**WHAT THE EXERCISE ASKS:** Please write out exactly the lines from the one with "Where should I" through the end of the data below, both ends included, and omit any pictures.

**RECORDED INFORMATION:**
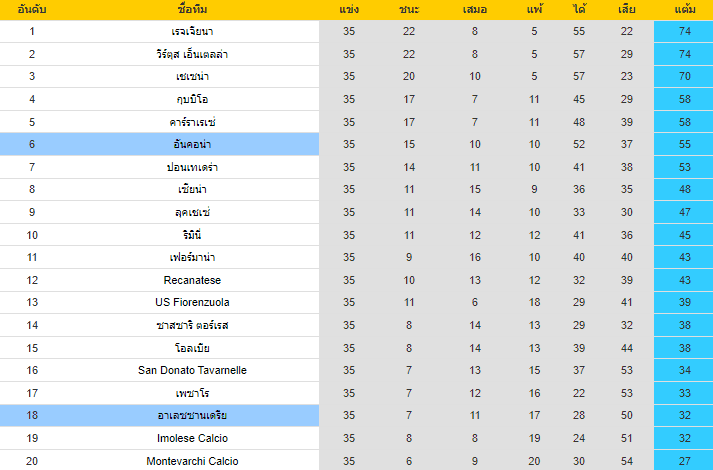Click the เสีย goals against column header
Screen dimensions: 713x470
(627, 10)
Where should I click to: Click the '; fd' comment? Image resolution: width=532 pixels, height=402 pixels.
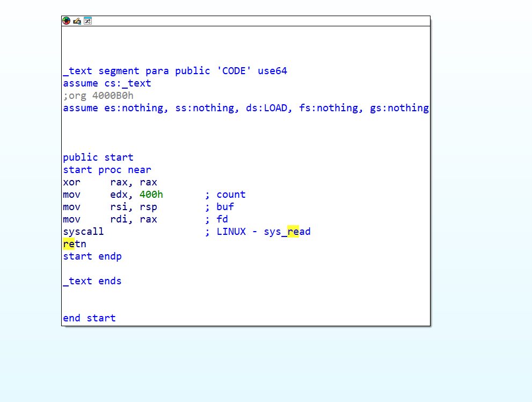pyautogui.click(x=216, y=219)
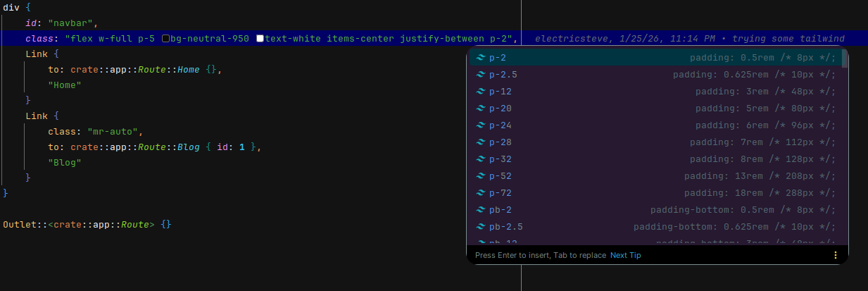Click the Tailwind icon next to p-24

pyautogui.click(x=481, y=125)
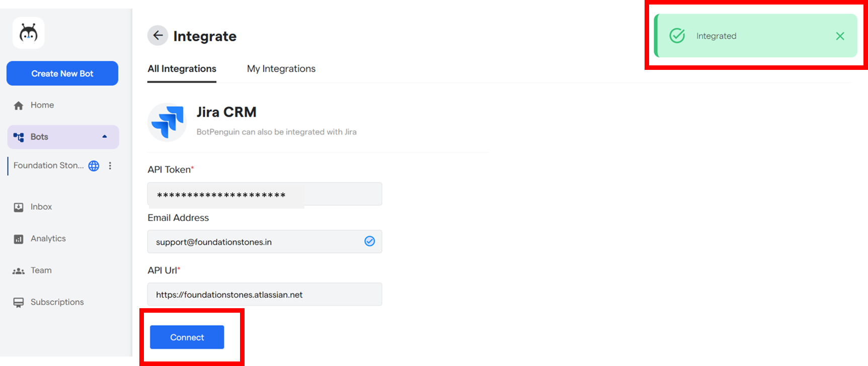Select the All Integrations tab
The height and width of the screenshot is (366, 868).
click(x=182, y=69)
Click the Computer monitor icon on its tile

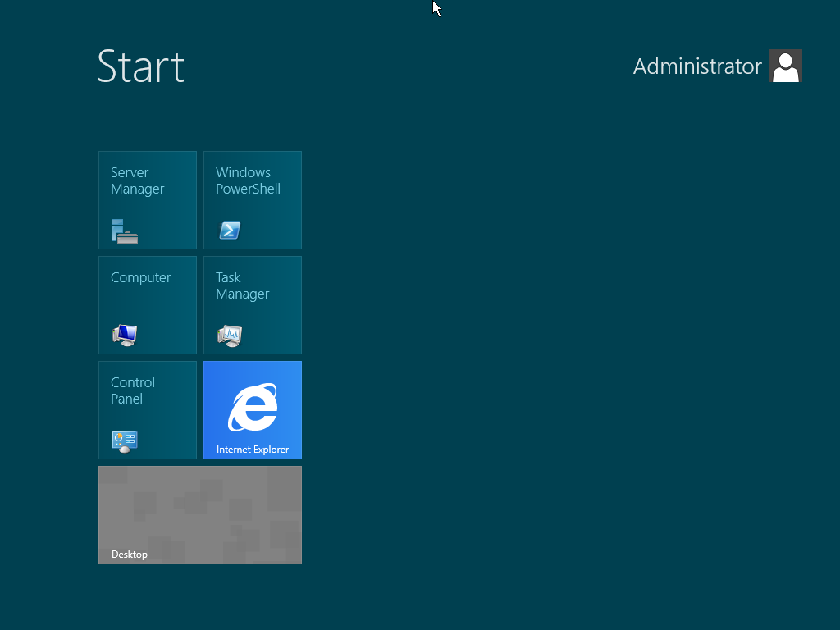124,335
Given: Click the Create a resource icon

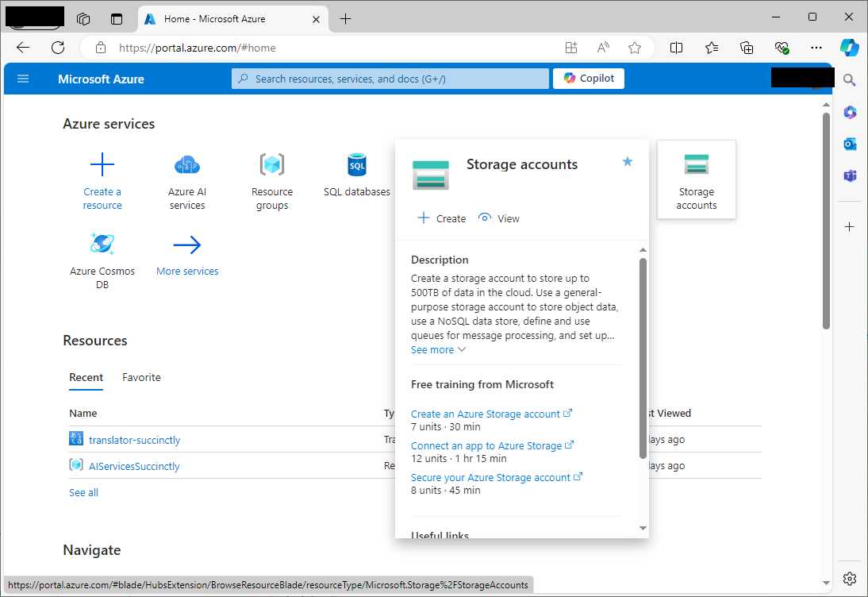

**EXERCISE OUTPUT:**
Where should I click to: Click the '; fd' comment? Image resolution: width=532 pixels, height=402 pixels.
pyautogui.click(x=216, y=219)
Click the Tailwind icon next to p-24

pyautogui.click(x=481, y=125)
Select the All Integrations tab
The height and width of the screenshot is (366, 868).
click(x=182, y=69)
Click the Computer monitor icon on its tile

124,335
Given: Click the Create a resource icon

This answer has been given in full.